Over the years, accelerators for particle physics have been growing larger and larger, as evidenced by the 27-kilometer-circumference LHC. The next step in accelerator research is for physicists to break the paradigm of "bigger is better," which Holtkamp will discuss in his talk.

Holtkamp's research focuses on high-energy colliders, linear accelerators and accelerator-based neutrino physics.
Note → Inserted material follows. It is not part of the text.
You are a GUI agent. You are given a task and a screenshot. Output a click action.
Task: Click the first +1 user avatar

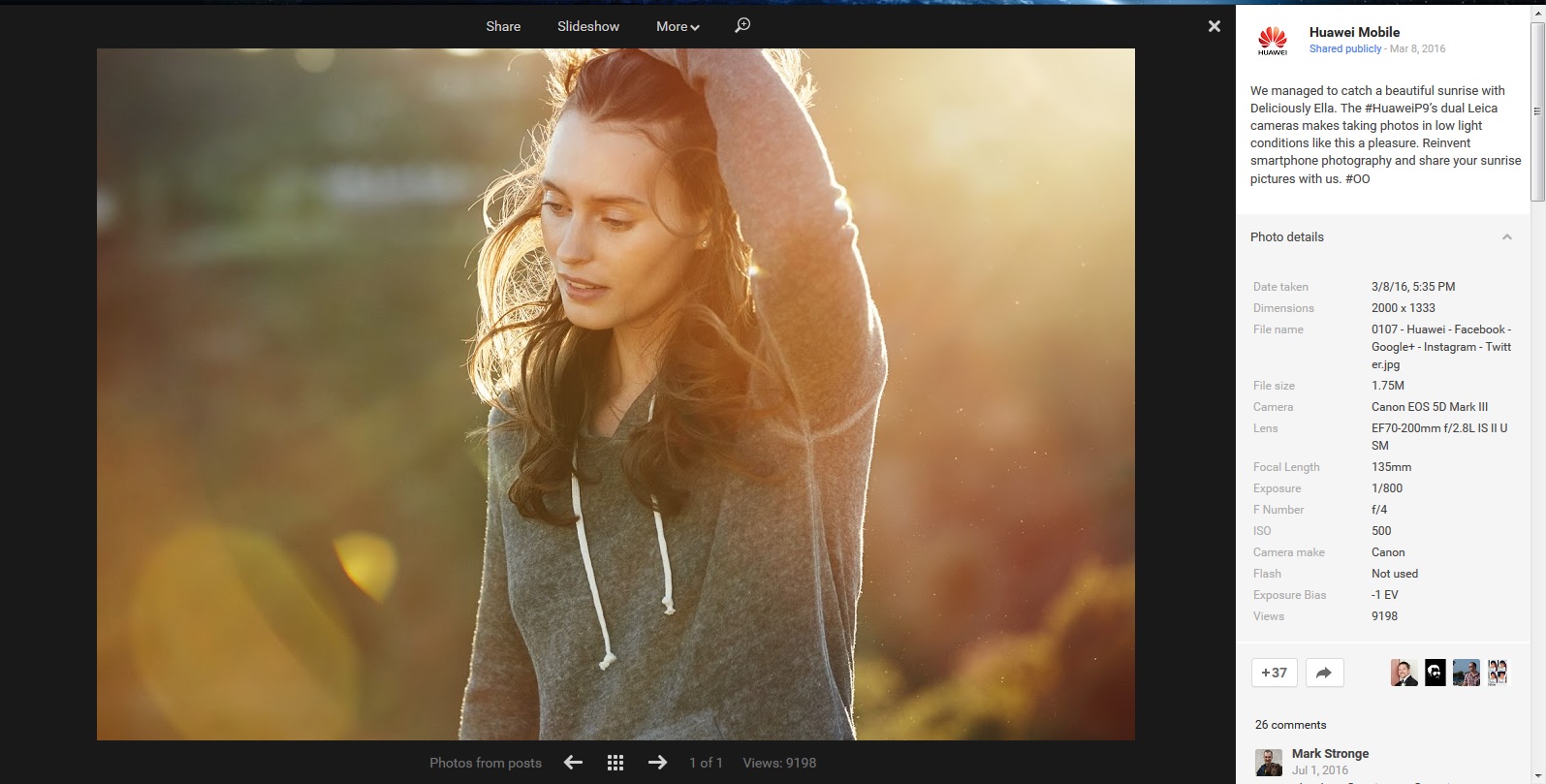click(1404, 673)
He has served on numerous laboratory programs and governmental advisory committees including the High Energy Physics Advisory Panel's long-range planning subpanel in 2002, and the National Academy of Sciences' decadal panel on elementary particle physics, EPP 2010.
     
Prior to joining the SLAC National Accelerator Laboratory, Holtkamp was involved in the commissioning of the Main Injector accelerator at Fermilab, served as the director of the Accelerator Systems Division of the Spallation Neutron Source at Oak Ridge National Laboratory, and was the principle deputy director general of ITER, an international fusion reactor project.

Sponsored by Carnegie Mellon's Department of Physics, the Buhl Lecture is funded under the auspices of the Buhl Professorship in Theoretical Physics, which was established at Carnegie Mellon in 1961 by The Buhl Foundation.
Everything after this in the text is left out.